As we see it, the real issue is not the OPC UA protocol itself. OPC UA was created to allow client/server networking for industrial communication. The flaws that Kaspersky identified were visible on an OPC UA server that, by definition, is listening for network connections from OPC UA clients. Any application that listens for connections on a network can equally be a point of attack for a malicious hacker. This is not unique to OPC UA—it is a fact of the design of TCP/IP networks. Period.
Think about it. How did Kaspersky Labs discover the vulnerabilities in OPC UA and related products? Using a technique called “fuzzing”, they used a specially-constructed client application to send a rapid-fire barrage of messages at the UA server, each of which was slightly altered, or “mutated”, in some way from a standard message.
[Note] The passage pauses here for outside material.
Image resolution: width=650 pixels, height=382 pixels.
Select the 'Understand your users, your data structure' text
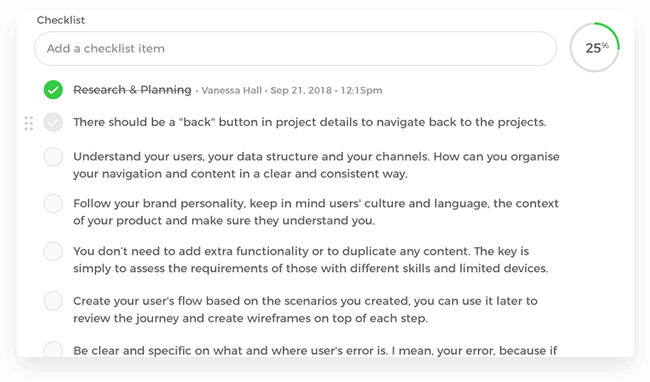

Sooner or later one of these messages would crash the server or uncover an exploitable vulnerability. This technique can be used on any network-connected server, like a web server, VPN server, RDP server or vendor-supplied remote access server.
We would argue that Kaspersky Labs was searching for symptoms while overlooking the cause. What the report does not address, and indeed it is so obvious that it is easily overlooked, is that this kind of attack can only succeed if the intruder has access to the server in the first place. All software has bugs. Any program exposed to the Internet is fair game. However, as long as your servers are running on a trusted network and you keep all inbound firewall ports closed, you don’t run the risk of an attack from outside, no matter how persistent or devious the attacker may be.